RIYADH: Young people in the Saudi capital are ready to reshape the city’s landscape and show Riyadh as a hub of dynamic social progress.
From grassroots community organizing to pioneering entrepreneurship and cultural innovation, the new generation of changemakers models itself as the driving force behind positive transformation in their community.
Arab News approached some of those inspiring change.
Talal Al-Hammad, the editor-in-chief of entArabi, said these changemakers are at the forefront of a significant shift toward sustainable and inclusive development.
“It may come as a surprise, but the young entrepreneurs in Riyadh, both men and women, are deeply engaged with all the latest trends in entrepreneurship.
“We have genuine problem solvers, addressing issues unique to Saudi society with innovative solutions.
“They’re making waves across various sectors including fintech, edtech, proptech, blockchain and AI (artificial intelligence), among others.”
He highlighted two ventures as examples of the positive impact these young entrepreneurs are making, the Barakah and Hemam apps.
Co-founded by Abdulaziz Al-Saud and Rabah Habiss, the Barakah app tackles the problem of food waste by using a mobile platform to offer discounts on surplus food from restaurants and stores.
Meanwhile, Bader Alarjani’s Hemam app is breaking down barriers for people with disabilities, offering them improved access to transport services and greater inclusivity in daily life.
Al-Hammad, who has witnessed firsthand the dynamic shift in the entrepreneurial landscape of the capital, said that the surge in young changemakers in Riyadh “is driven by Vision 2030 and government support, aiming to diversify the economy and foster innovation” and, coupled with “increased access to venture capital, angel investors, and government grants, provides essential financial support, enabling the testing and scaling of innovative ideas.”

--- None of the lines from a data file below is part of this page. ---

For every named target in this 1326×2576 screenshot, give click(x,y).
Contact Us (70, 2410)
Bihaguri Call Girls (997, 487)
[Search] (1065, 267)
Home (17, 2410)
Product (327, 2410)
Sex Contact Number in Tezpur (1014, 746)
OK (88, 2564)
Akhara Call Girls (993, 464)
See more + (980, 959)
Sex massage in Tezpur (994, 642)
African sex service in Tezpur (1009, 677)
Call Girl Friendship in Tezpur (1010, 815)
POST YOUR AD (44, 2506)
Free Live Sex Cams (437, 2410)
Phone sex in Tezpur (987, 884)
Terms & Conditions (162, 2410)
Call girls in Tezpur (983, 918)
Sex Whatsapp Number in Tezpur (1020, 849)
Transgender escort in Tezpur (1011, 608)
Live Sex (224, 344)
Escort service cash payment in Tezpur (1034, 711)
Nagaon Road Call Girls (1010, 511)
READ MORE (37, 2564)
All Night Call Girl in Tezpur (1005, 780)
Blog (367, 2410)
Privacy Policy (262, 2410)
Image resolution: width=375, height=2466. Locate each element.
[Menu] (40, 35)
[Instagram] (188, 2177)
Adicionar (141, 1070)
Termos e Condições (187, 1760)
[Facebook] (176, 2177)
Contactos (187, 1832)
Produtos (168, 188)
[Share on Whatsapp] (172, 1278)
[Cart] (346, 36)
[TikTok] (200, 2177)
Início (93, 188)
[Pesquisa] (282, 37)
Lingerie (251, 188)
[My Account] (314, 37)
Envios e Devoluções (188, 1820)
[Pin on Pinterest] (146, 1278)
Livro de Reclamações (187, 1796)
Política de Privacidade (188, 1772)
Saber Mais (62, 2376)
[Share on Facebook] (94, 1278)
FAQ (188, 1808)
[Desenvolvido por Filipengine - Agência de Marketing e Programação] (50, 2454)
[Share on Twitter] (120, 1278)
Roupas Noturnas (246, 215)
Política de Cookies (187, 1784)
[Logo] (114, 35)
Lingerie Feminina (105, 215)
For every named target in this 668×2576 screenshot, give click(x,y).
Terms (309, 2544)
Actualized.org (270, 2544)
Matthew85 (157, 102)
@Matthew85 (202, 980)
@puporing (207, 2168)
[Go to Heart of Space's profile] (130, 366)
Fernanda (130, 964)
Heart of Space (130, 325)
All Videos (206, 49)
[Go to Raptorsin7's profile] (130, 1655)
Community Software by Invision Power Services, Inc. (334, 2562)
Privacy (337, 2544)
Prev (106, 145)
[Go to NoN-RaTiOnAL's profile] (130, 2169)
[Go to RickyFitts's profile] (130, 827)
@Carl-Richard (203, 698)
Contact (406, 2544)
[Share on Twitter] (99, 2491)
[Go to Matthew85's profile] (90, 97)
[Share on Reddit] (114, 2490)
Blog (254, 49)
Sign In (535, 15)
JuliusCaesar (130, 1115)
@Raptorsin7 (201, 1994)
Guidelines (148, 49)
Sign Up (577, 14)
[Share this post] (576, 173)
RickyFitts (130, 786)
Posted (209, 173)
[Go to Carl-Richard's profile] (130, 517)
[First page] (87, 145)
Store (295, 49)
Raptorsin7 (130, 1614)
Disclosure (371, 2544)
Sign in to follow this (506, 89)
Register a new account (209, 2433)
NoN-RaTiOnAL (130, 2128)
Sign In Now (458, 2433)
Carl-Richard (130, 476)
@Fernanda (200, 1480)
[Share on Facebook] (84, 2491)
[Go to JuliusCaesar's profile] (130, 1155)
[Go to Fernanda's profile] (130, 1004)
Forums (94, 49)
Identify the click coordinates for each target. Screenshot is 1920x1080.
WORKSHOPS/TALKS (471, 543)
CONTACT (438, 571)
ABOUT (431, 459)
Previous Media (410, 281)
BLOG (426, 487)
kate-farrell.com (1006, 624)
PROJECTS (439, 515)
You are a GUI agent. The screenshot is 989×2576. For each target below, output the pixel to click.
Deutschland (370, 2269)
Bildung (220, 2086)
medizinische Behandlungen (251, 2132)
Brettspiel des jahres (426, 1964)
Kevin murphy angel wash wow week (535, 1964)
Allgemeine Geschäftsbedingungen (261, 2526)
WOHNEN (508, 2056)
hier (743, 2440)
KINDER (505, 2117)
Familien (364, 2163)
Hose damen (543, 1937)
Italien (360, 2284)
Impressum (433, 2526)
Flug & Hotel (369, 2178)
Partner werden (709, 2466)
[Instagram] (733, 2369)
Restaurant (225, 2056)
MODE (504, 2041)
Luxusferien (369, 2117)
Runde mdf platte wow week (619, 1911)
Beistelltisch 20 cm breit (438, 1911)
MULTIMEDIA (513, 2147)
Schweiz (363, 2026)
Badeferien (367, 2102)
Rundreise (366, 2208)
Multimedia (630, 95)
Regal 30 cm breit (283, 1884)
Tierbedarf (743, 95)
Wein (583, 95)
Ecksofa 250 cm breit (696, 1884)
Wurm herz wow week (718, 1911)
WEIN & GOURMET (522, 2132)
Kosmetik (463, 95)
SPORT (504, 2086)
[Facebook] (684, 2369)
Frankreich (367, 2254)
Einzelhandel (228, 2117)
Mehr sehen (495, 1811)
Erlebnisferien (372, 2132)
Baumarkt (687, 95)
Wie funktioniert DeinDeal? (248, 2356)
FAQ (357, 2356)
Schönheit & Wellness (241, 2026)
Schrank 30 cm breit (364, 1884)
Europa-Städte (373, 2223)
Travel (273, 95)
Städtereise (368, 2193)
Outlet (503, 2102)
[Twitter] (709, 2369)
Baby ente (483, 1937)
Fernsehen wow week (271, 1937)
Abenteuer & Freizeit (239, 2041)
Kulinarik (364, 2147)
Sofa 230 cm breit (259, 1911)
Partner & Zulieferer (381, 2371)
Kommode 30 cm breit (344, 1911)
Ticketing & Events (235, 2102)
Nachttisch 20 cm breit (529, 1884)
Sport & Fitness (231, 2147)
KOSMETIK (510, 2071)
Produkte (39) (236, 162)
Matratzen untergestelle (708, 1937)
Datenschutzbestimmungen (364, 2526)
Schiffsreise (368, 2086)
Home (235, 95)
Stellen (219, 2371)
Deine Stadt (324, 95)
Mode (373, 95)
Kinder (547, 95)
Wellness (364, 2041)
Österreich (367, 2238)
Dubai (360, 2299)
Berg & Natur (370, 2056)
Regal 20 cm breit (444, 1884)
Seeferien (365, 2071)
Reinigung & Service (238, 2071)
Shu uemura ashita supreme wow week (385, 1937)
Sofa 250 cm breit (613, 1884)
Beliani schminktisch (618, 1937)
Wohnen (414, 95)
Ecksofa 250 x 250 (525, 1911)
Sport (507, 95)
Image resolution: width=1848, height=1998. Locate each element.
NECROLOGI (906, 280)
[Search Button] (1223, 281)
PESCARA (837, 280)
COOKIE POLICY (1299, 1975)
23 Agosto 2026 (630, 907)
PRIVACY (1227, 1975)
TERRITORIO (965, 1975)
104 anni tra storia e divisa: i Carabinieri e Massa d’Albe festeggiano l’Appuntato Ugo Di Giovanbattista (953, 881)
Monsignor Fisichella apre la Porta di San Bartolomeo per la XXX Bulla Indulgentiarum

EntArabi plays a critical role in this ecosystem by supporting youth, highlighting their achievements, offering a comprehensive directory of startups and sharing founders’ stories to inspire others.
For aspiring entrepreneurs in Riyadh eager to embark on a journey of social innovation, Al-Hammad emphasized the importance of making use of the many government initiatives and grants available, especially in the early stages of the venture, as well as to harness the power of the media and storytelling.
“Skillful storytelling can attract support, motivate others, and enhance your venture’s influence,” he said.
In a city immersed in tradition, Morouj Meliebary is leading efforts to revitalize Riyadh’s cultural heritage and promote artistic expression.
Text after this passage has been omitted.